Author’s Column by Tymur Levitin — Levitin Language School
Global Learning. Personal Approach.
When people visit a language school website, they expect to see reviews.
Five stars.
Long thank-you messages.
Screenshots of happy students.
Many schools actively collect them. Some remind students after every course, some ask during lessons, some even automate the process.
I never did.
Not because I don’t value feedback.
Because I value the learning relationship more.
The Problem With Asking During Lessons
A language lesson is a very unusual type of interaction.
It is not a transaction. It is not a purchase. It is not even a standard service.
It is a situation where a person admits something vulnerable:
“I cannot yet express myself the way I want.”
For adults, this is not easy.
They come with hesitation, self-doubt, and sometimes even embarrassment.
If, inside that space, the teacher begins to expect something back — even something polite like a review — the balance changes.
The student stops feeling like a learner and starts feeling like a participant in an exchange.
And language learning cannot function as an exchange.
A student must feel free:
- to ask simple questions,
- to make mistakes,
- to disagree,
- to struggle.
The moment a student senses an obligation, even a small one, the lesson quietly changes its nature.
That is why I never ask for reviews during lessons and never remind students repeatedly.
Why “Satisfied Students Will Write Anyway” Is Also Not True
For a long time, I believed something very simple:
If a student truly wants to write a review, they will do it themselves.
Experience showed me something else.
Most satisfied students never write reviews.
Not because they are unhappy.
Not because they do not appreciate the lessons.
Because nothing is wrong.
Human behaviour online is predictable:
- very negative experiences create action,
- very emotional excitement creates action,
- calm satisfaction creates silence.
Language learning is usually calm satisfaction.
A student who improves gradually simply continues living life: work, family, travel, responsibilities. Writing a review becomes a non-urgent task. Non-urgent tasks almost always disappear.

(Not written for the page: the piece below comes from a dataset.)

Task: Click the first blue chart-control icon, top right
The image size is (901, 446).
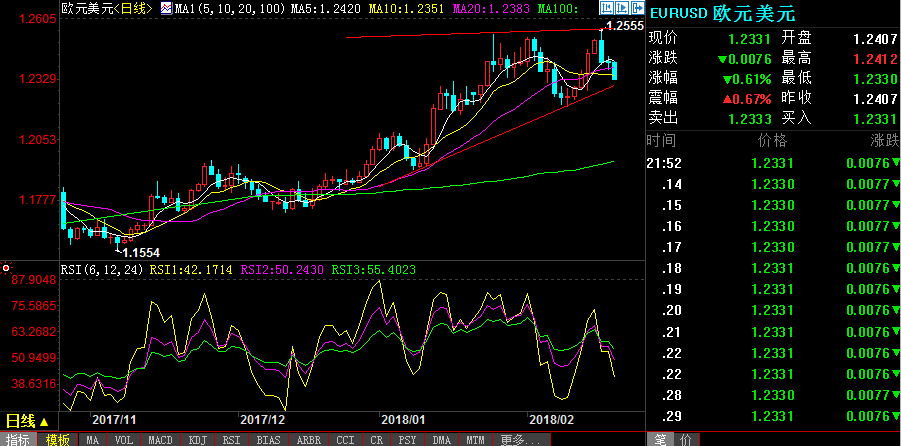Action: [x=606, y=9]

So the absence of a review does not mean the absence of progress.

Why Reviews Still Matter
I realised something important later.
Reviews are not written for the teacher.
They are written for the person who has not yet written the first message.
Before contacting a teacher, a new student is not evaluating grammar explanations or methodology.
They are evaluating risk.
Online learning involves trust:
- payment before meeting,
- a person in another country,
- no physical office,
- no personal recommendation.
A future student has one simple question:
“Has someone else already gone through this and was it safe?”
A review answers that question faster than any description of teaching methods.
It does not prove that a teacher is perfect.
It proves that the learning experience is real.
Why I Do Not “Collect” Reviews
Because reviews lose their meaning when they become a system.
If a student feels expected to write one, it is no longer feedback — it becomes a duty.
And duty changes the relationship between teacher and learner.
I do not remind students repeatedly.
I do not ask during lessons.
I do not ask after payment.
Sometimes, after a long period of work together, I send a single private message with a link and one sentence: only if you want to.
Some write. Many never do.
Both are completely acceptable.
My priority is not a testimonial.
My priority is whether the student can finally express a thought without translating it first.
What Reviews Actually Represent
A review is not a grade for a teacher.
It is a trace of a human experience.
Every student learns differently:
- someone needs structure,
- someone needs conversation,
- someone needs patience,
- someone needs challenge.
No single review can describe all experiences.
And no number of reviews can guarantee the same result for everyone.
But they serve one honest purpose:
They help the next student send the first “Hello”.
And language learning always begins with that message.